One Click Access evaluation at NTCIR
This is the new homepage for NTCIR-10 1CLICK-2.
- New URL for the 1CLICK-2 homepage: http://research.microsoft.com/1CLICK/
IMPORTANT DATES (in Japan Time: UTC+9)
April 30, 2012
|sample queries and iUnits released RIGHT HERE|
|Aug 31, 2012||test queries released|
|Oct 31, 2012||run submissions due|
|Nov 2012-Jan 2013||iUnit match evaluation|
|Feb 01, 2013||very early draft overview released|
|Feb 28, 2013||evaluation results released|
|Mar 01, 2013||draft participant papers due|
|May 01, 2013||all camera ready papers due|
|Jun 18-21, 2013||NTCIR-10 at NII, Tokyo|
Current web search engines usually return a ranked list of URLs in response to a query. The user often has to visit several web pages and locate relevant parts within long web pages. However, for some classes of queries, the system should be able to gather and return relevant information directly to the user, to satisfy her immediately after her click on the search button ("one click access").
The 1CLICK task focusses on evaluting textual output based on information units (iUnits) rather than document relevance. Moreover, we require the systems to try to minimise the amount of text the user has to read or, equivalently, the time she has to spend in order to obtain the information. This type of information access is particularly important for mobile search. The systems are thus expected to search the web and return a multi-document summary of retrieved relevant webpages that fits a small screen.
The first round of 1CLICK at NTCIR-9 (1CLICK-1) dealt with Japanese queries only.There, based on a study on desktop and mobile query logs, we considered four query types: CELEBRITY, LOCAL, DEFINITION and QA.
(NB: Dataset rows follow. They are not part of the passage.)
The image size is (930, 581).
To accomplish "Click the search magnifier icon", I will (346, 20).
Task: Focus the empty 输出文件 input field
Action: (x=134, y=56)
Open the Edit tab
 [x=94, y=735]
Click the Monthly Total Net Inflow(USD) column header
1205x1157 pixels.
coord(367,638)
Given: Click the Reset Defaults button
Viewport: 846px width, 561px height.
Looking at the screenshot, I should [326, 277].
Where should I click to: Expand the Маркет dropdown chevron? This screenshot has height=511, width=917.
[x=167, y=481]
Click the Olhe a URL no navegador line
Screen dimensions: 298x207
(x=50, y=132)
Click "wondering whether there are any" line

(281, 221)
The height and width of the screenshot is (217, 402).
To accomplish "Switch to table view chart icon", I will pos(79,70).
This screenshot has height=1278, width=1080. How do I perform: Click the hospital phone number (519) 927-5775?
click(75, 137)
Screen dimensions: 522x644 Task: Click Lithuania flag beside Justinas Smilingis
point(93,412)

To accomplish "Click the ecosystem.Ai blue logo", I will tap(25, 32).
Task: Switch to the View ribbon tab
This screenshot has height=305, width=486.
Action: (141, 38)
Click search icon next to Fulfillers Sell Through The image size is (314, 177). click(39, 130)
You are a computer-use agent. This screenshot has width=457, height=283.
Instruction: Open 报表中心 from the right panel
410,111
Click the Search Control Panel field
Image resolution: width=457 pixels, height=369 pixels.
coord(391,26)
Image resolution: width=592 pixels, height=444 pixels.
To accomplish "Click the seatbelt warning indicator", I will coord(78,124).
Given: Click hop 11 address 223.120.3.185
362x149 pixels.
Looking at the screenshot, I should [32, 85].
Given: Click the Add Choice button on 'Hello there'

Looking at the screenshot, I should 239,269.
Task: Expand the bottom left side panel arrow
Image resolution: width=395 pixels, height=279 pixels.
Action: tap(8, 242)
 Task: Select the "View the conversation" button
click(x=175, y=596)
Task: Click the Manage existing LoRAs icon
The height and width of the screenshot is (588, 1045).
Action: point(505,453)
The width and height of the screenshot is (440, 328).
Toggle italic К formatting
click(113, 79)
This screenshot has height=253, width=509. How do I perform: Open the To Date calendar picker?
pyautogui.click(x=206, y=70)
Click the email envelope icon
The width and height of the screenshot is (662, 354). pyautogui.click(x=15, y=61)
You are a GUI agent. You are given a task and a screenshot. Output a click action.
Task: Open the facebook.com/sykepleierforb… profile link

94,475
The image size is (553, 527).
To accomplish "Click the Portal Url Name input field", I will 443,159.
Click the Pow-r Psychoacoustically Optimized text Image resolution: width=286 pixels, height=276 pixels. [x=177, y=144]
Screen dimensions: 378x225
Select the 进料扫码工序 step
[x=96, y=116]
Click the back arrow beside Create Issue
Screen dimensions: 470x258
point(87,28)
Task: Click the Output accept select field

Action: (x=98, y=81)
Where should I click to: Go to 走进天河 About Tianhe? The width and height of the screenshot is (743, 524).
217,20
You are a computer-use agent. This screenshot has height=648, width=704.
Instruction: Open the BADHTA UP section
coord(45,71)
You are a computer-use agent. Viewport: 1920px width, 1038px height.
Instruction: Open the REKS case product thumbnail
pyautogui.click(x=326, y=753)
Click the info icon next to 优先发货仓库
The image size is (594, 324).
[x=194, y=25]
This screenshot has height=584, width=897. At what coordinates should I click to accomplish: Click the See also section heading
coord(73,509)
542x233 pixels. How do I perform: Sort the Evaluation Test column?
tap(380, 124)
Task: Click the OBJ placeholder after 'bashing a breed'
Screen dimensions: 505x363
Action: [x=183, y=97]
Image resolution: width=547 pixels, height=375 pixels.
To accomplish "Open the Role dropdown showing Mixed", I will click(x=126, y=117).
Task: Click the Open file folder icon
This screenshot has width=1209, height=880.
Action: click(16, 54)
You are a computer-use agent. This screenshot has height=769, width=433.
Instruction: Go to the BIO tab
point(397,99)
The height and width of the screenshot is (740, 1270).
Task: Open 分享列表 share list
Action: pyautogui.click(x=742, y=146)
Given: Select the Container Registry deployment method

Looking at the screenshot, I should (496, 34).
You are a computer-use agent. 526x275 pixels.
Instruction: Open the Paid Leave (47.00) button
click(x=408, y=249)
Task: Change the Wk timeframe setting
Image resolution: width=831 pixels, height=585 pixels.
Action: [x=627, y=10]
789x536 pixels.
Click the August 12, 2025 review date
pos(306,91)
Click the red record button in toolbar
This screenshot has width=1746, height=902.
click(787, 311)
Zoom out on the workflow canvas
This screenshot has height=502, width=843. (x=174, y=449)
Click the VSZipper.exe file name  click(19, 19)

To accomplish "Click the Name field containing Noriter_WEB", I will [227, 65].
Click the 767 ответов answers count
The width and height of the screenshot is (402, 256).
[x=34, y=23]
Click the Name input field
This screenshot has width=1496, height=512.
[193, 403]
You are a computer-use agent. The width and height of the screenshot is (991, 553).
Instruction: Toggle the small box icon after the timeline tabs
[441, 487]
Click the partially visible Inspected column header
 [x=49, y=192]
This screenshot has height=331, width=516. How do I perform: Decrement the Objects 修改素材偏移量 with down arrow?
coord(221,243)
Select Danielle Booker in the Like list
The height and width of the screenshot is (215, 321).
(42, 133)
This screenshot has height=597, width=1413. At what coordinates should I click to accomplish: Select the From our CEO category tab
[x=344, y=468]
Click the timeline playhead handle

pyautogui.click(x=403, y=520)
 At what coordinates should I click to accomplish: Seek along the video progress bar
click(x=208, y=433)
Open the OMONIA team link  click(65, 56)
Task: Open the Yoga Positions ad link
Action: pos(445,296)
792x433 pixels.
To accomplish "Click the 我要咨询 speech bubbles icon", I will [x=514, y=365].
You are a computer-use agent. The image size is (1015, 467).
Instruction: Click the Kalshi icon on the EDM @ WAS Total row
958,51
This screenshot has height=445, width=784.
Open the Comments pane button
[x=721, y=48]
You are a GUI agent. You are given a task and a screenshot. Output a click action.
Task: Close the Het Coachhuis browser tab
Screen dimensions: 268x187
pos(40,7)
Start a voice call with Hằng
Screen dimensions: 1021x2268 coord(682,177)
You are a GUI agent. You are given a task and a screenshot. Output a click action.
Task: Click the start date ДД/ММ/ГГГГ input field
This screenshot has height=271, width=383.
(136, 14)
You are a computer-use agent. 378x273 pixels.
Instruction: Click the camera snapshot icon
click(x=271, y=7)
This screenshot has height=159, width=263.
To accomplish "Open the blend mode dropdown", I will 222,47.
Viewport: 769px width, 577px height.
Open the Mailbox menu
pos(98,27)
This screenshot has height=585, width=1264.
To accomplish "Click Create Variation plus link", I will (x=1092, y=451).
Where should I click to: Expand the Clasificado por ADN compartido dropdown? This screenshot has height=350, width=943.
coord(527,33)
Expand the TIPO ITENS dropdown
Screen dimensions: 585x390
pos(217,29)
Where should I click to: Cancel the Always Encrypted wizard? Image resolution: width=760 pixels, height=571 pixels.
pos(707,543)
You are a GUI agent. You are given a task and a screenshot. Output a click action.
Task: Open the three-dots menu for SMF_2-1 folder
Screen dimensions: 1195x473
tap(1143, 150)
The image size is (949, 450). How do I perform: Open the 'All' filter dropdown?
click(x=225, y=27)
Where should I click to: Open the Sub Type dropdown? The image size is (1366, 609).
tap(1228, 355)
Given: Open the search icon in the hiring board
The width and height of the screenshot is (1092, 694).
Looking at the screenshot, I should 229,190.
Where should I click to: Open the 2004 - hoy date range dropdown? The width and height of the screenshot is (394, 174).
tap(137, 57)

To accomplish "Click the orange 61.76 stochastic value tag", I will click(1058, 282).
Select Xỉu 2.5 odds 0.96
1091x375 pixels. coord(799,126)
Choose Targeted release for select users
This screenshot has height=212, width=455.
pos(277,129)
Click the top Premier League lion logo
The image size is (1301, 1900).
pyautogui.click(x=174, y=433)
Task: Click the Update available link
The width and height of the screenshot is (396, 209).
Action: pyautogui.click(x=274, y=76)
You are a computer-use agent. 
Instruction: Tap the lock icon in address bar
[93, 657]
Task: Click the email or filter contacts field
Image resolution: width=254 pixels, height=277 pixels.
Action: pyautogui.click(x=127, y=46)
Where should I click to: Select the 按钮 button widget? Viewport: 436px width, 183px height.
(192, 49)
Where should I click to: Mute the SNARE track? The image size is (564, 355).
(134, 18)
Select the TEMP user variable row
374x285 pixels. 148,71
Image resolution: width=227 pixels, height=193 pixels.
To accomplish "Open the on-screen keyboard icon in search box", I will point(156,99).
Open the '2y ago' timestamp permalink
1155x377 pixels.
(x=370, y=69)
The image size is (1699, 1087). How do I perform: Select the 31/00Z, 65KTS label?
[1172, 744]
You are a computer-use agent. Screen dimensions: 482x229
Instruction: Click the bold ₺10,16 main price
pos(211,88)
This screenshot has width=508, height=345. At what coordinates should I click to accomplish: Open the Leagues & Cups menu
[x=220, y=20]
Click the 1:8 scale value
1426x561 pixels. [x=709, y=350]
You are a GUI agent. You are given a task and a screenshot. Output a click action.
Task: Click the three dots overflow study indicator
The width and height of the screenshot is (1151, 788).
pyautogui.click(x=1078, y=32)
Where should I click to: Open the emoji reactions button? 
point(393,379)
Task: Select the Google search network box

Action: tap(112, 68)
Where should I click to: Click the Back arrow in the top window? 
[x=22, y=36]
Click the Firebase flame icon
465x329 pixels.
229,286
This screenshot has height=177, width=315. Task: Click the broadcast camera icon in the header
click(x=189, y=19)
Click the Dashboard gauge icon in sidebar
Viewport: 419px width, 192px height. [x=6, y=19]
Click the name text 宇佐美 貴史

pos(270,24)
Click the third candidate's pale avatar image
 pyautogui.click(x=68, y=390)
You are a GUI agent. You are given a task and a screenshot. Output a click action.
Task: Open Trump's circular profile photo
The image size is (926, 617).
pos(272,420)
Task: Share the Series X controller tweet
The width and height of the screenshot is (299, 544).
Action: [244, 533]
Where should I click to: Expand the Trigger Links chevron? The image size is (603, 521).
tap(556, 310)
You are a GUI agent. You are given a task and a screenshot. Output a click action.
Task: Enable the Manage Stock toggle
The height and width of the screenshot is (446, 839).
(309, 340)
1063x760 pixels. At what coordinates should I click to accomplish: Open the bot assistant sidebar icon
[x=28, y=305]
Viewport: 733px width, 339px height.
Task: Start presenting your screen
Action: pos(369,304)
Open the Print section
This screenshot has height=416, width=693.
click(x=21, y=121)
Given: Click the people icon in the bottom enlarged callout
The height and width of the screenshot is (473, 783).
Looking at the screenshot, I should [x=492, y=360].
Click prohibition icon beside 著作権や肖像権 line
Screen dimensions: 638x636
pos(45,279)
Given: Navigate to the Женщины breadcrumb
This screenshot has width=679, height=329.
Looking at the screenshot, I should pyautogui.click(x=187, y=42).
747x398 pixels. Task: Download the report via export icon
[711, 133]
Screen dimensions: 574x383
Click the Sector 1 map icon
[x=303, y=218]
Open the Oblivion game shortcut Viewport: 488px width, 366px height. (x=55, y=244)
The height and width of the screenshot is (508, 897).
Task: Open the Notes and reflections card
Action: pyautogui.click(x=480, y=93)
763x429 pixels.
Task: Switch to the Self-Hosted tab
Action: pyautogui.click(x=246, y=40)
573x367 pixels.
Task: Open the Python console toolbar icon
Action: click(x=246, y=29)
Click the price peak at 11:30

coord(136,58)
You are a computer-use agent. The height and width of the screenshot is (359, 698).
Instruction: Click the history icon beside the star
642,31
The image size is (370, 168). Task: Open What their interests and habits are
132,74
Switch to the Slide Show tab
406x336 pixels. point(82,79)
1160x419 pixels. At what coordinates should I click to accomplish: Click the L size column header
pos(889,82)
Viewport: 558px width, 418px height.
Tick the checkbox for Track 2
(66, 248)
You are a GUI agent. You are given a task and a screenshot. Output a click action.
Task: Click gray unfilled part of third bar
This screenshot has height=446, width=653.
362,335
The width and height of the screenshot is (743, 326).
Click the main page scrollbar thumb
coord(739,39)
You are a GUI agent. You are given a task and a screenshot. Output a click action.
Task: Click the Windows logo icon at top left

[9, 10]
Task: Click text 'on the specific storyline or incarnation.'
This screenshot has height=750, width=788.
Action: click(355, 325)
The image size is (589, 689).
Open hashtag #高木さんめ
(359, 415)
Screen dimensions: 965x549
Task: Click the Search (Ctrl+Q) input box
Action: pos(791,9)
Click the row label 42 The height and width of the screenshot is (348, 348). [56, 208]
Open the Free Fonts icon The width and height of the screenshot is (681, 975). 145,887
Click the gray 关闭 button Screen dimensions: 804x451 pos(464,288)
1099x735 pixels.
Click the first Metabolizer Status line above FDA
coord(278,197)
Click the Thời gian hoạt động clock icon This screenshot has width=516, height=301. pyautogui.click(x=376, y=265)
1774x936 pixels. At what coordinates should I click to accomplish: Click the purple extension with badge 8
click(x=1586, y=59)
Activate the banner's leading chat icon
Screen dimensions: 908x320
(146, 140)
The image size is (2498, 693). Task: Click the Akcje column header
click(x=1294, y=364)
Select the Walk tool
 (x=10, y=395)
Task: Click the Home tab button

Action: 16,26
For this second round of 1CLICK (1CLICK-2), we have expanded our language scope to English and Japanese. Moreover, we will use the following, more fine-grained query types:
ARTIST (10) use wants important facts about musicians, novelists etc. who produce work of art;
ACTOR (10) user wants important facts about actors, actresses, TV personalities etc.;
POLITICIAN (10) user wants important facts about politicians;
ATHLETE (10) user wants important facts about athletes;
FACILITY (15) user wants access and contact info of a particular landmark, facility etc.;
GEO (15) user wants access and contact information of entities with geographical constraints e.g. sushi restaurants near Tokyo station;
DEFINITION (15) user wants to look up an unfamiliar term, an idiom etc.;
QA (15) user wants to know factual (but not necessarily factoid) answers to a natural language question;
The number of queries for each query type is shown in parentheses. Thus, we will use a total of 100 queries for the Japanese task, and another 100 for the English task. The queries will be selected from real mobile query logs.
Registered 1CLICK participants must submit at least one run to the Main Tasks or the Query Classification Subtasks.
MAIN TASKS (Japanese, English)
This is similar to the 1CLICK-1 task described in the Overview: given a query, return a single textual output (X-string). The length of the X-string is limited as follows:
- For English, 1000 chars for DESKTOP run and 280 chars for MOBILE run; and
- For Japanese, 500 chars for DESKTOP run and 140 chars for MOBILE run.
Note that symbols (such as ',' and '(') are excluded in counting the number of characters.
We require systems to return important pieces of factual information and minimise the amount of text the user has to read (time she has to spend to obtain the information).
There are three types of Main Task runs:
Mandatory Runs: Organisers will provide baseline web search results and their page contents for each query. Participants must use these contents only to generate X-strings. Using the baseline data will enhance repeatability and comparability of 1CLICK experiments.
Oracle Runs (OPTIONAL): Organisers will provide the supporting URLs and their page contents for the gold standard iUnits for each query. Participants can use the data either wholly or partially to generate X-strings. If this data set is used in any way at all, the run is considered as an Oracle run.
Open Runs (OPTIONAL): Participants may choose to search the live web on their own to generate X-strings. Any run that does NOT use the oracle data but uses at least some privately-obtained web search results is considered as an Open run, even if it also uses the baseline data.
QUERY CLASSIFICATION SUBTASKS (Japanese, English)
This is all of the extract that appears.